Бармен кивнул. Протёр стойку — медленно, по кругу.
— Нет. Ты не знаешь. Ты думаешь — знаешь. Я тебе скажу, чтобы знал. Там — тринадцать детей. Живых. Настоящих. В Зоне. Они живы, потому что о них молчат. Каждый, кто видел — молчит. Потому что если мир узнает — мир придёт. А мир не умеет приходить тихо. Мир приходит с камерами, солдатами и учёными. И дети — кончатся. Не умрут. Кончатся. Как кончается сон, когда включают свет.
— Ты меня слышишь? — Бармен впервые за все годы, что я его знаю, посмотрел мне в глаза. — Тихий. Это единственное в Зоне, что стоит защищать. Не артефакты, не секреты, не маршруты. Дети. Тринадцать детей, которые утром просыпаются и идут играть во двор. В мёртвом городе. Под мёртвым небом. И небо — не падает на них. Потому что не знает, что они есть. Или — знает, и не падает специально. И мы — молчим. Все.
Он отвернулся. Я пил чай.
На полке за бутылками приёмник молчал. Но мне показалось — на секунду, не дольше — что в тишине, в глубине его мёртвых ламп, мелькнул янтарный свет. Тёплый. Как компот. Как голос Даши. Как одуванчик — жёлтый, живой, невозможный.
________________________________________
Я храню этот секрет.

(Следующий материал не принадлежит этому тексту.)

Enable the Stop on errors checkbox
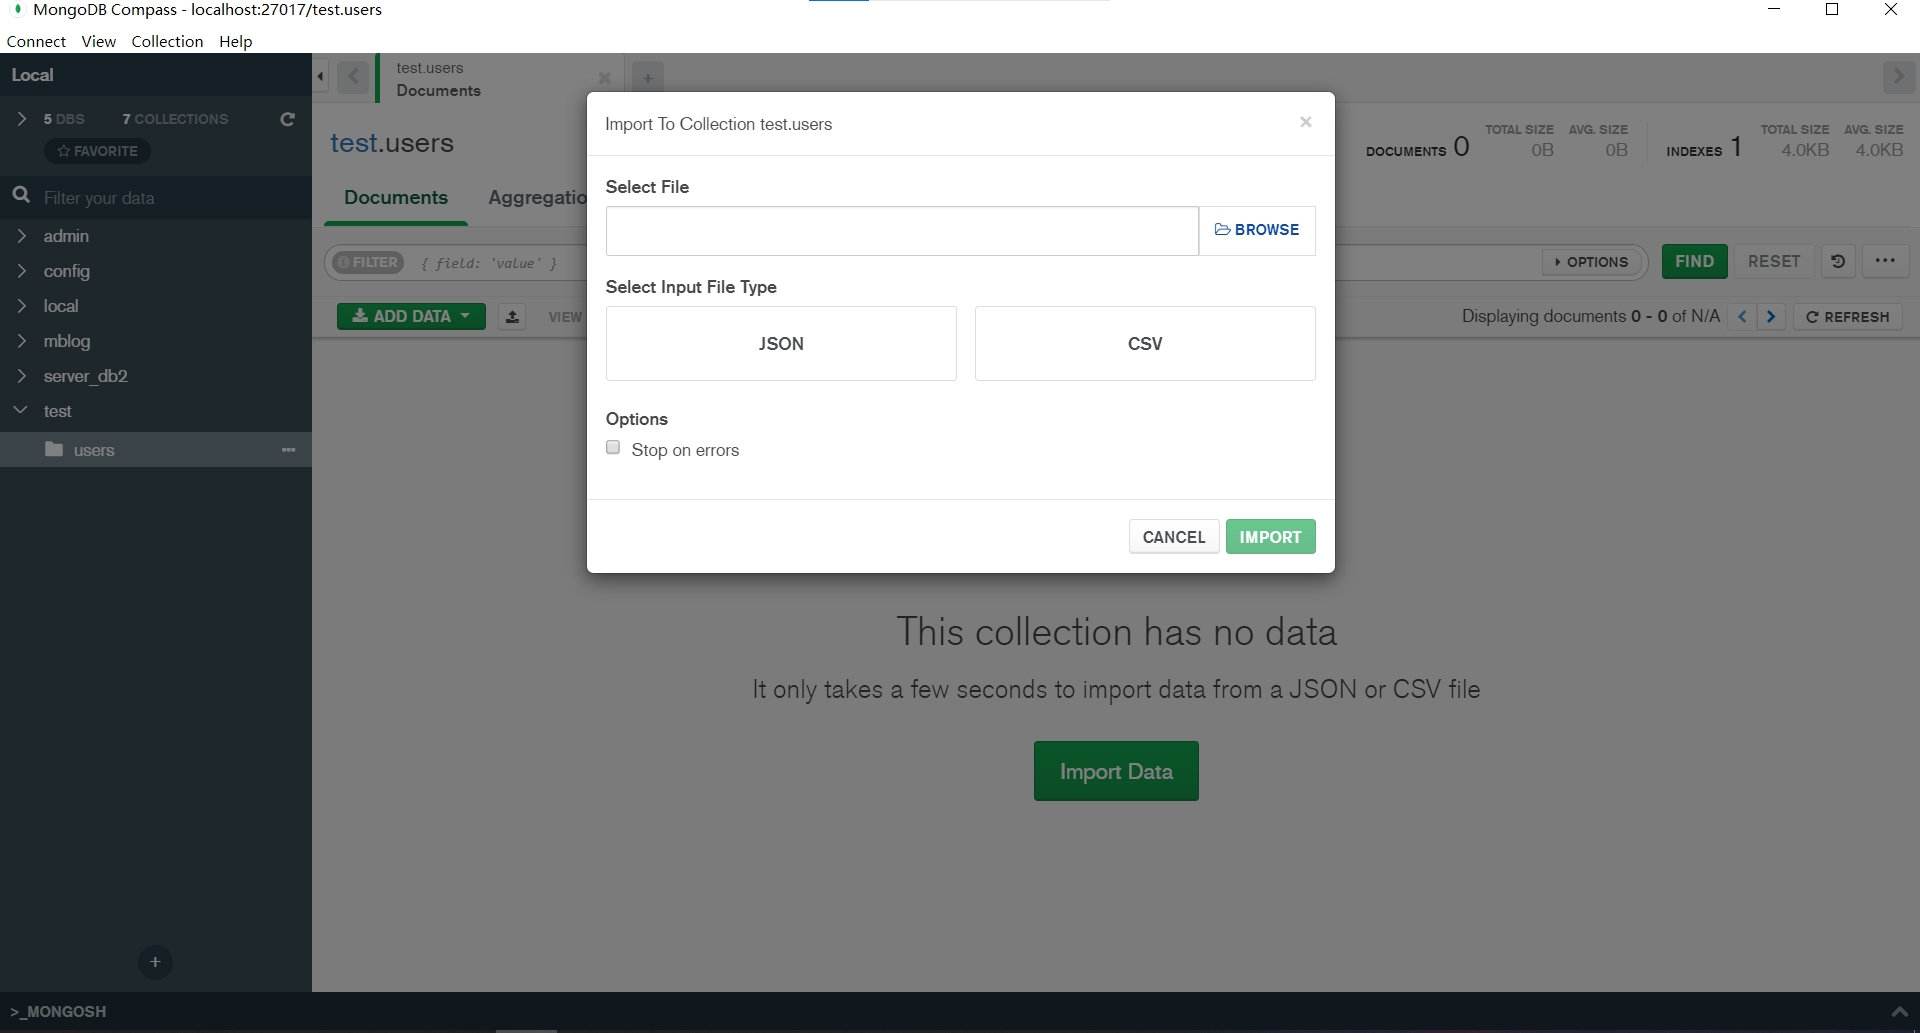The image size is (1920, 1033). coord(612,448)
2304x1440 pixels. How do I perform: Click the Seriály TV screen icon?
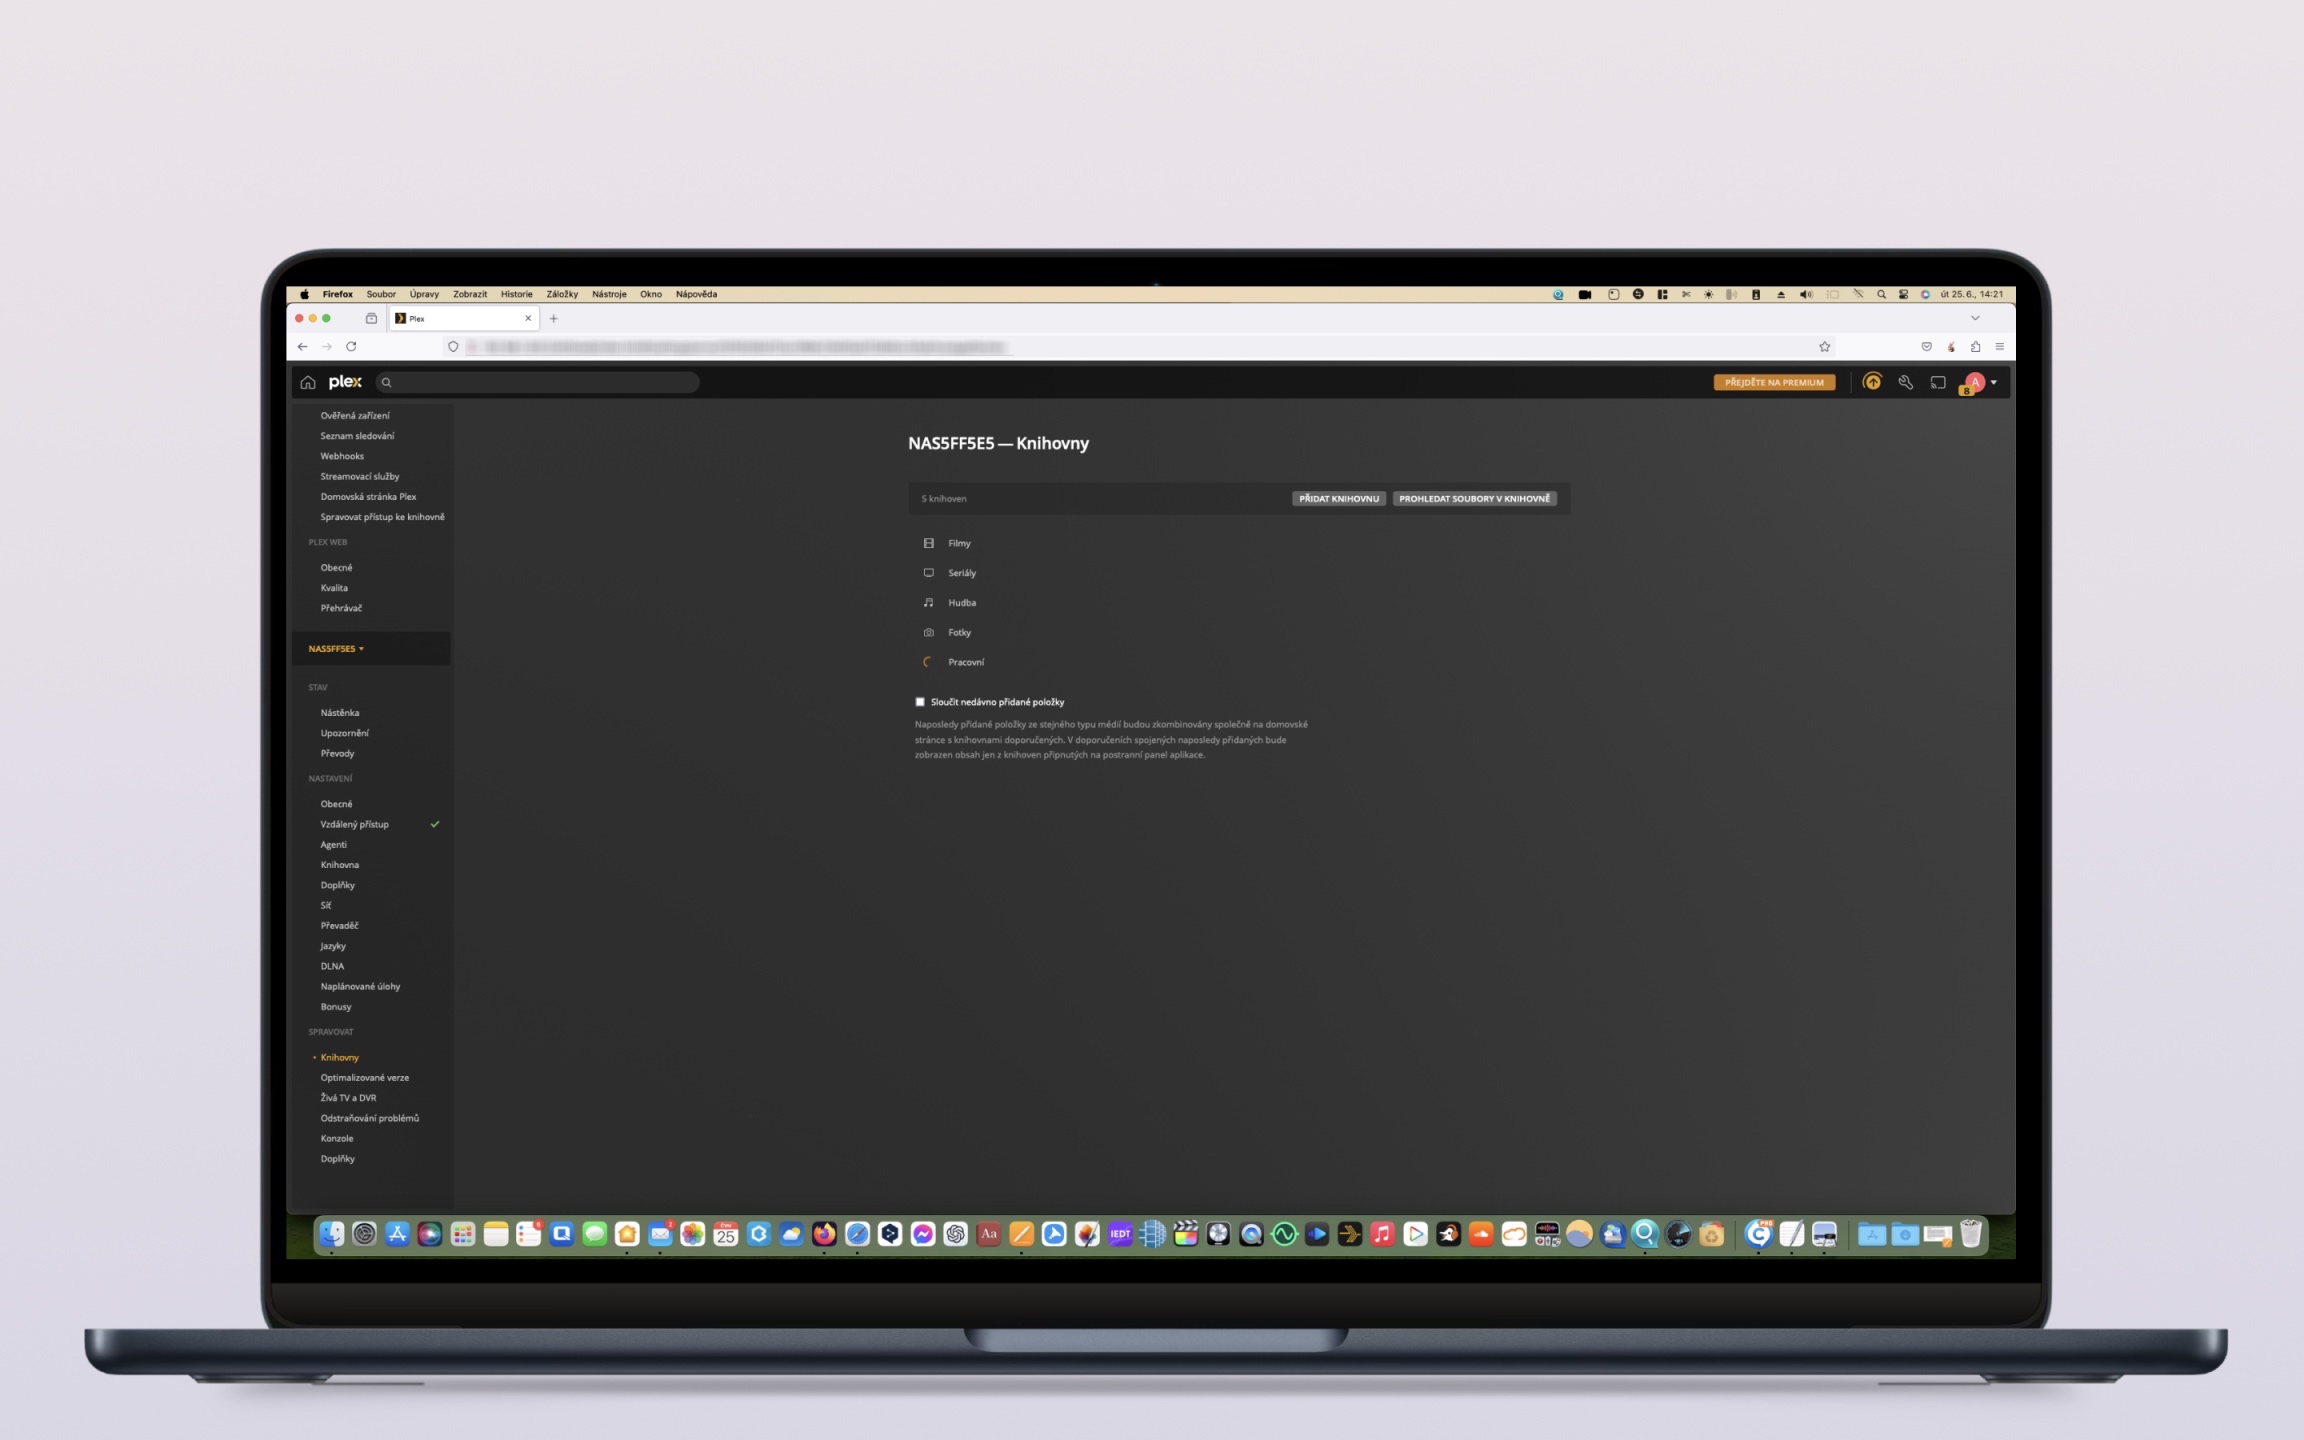[x=928, y=573]
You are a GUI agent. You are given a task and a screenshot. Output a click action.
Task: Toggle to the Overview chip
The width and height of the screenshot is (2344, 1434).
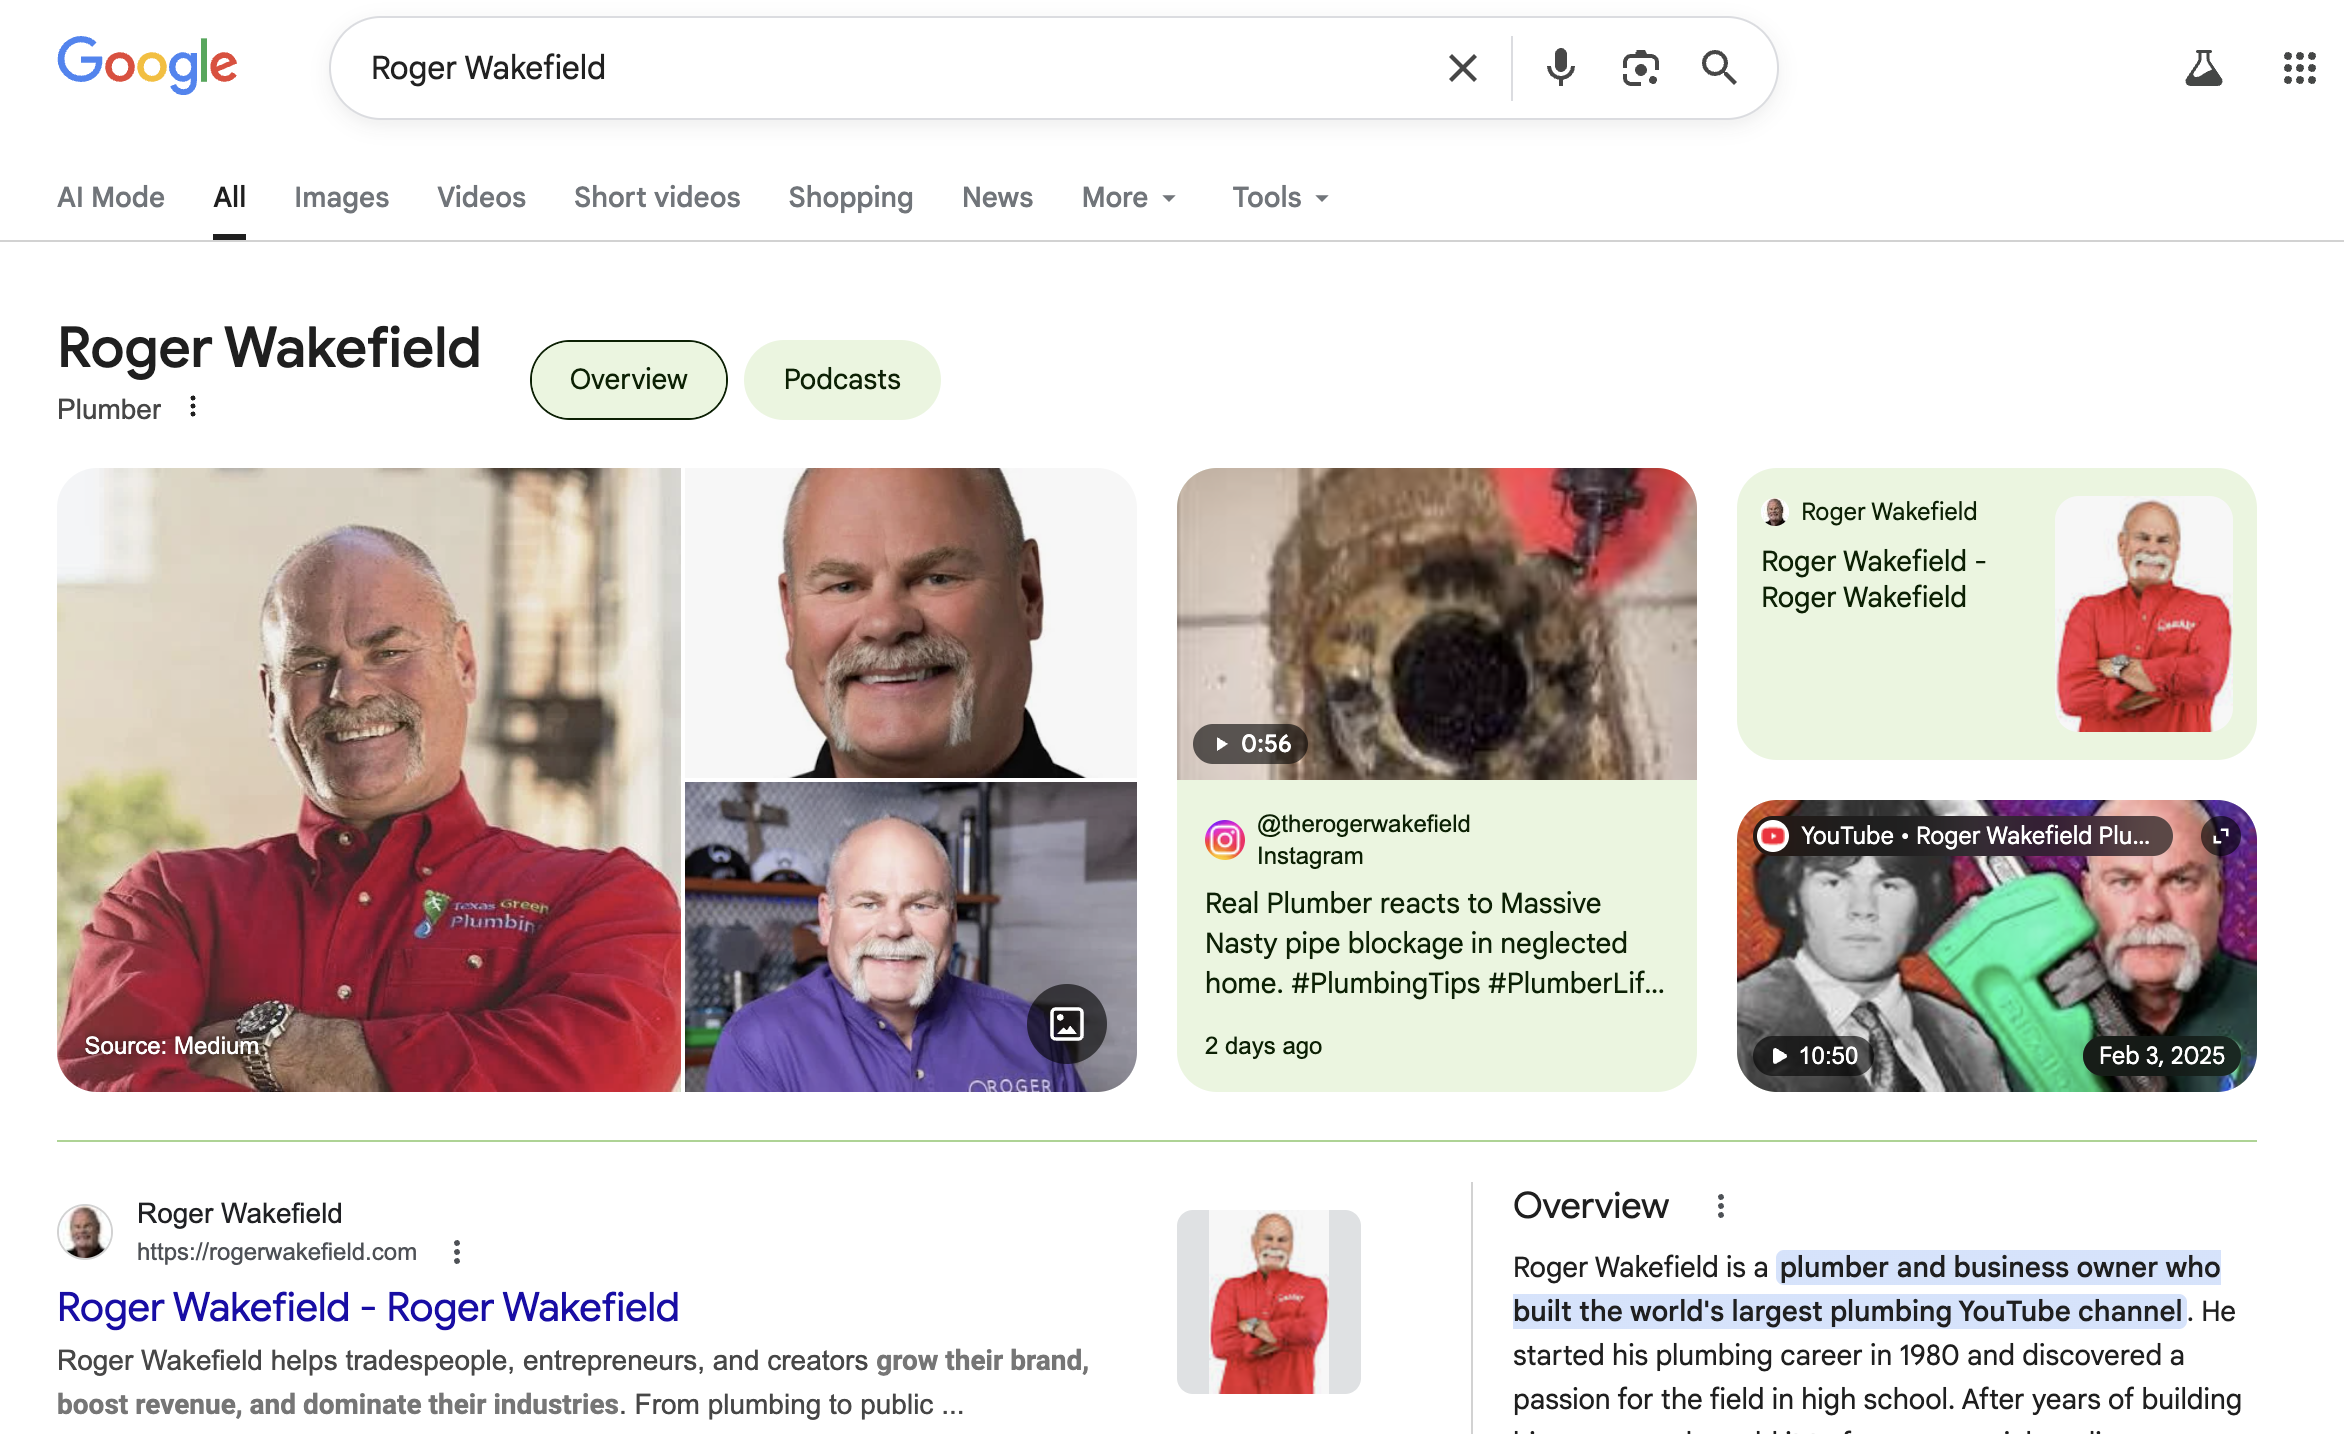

Как храню слово от мыши, как храню гребень от графини, как храню строку на КПК. Храню — и иногда, раз в два-три месяца, прохожу мимо. Не захожу — прохожу. Останавливаюсь за углом школы, слушаю.
Из-за голубого забора — голоса. Детские, звонкие, живые. Считалки, споры, смех. Бабочки над клумбами. Запах компота, если ветер в мою сторону.
Однажды — Даша помахала мне через забор. Одуванчик в руке, косички, горошек.
— Дядя Тихий! Приходите на компот!
Я помахал в ответ. Не вошёл. Не сейчас. Не надо — часто. Часто — это привычка, привычка — это след, след — это дорога, по которой может прийти тот, кому здесь не место.
Я пошёл дальше. Припять молчала за спиной. Голубой забор стоял.
________________________________________
Этой истории нет. Никто её не рассказывал, не записывал, не передавал. На Ростоке, на Кордоне, на Янтаре — никто никогда не слышал о детском саде в Припяти. Его нет на картах, в журналах, в базах данных. Его — нет. И если вы спросите Бармена, он посмотрит на вас пустыми глазами и скажет: «Какой детский сад? В Зоне нет детей.» И будет прав. В Зоне нет детей. Нигде, ни одного, никогда. Запомните это. Расскажите другим. Пусть все знают: в Зоне нет детей. Нет, и не было, и не будет. Это важно. Это — самое важное. Потому что пока все знают, что их нет, — они есть.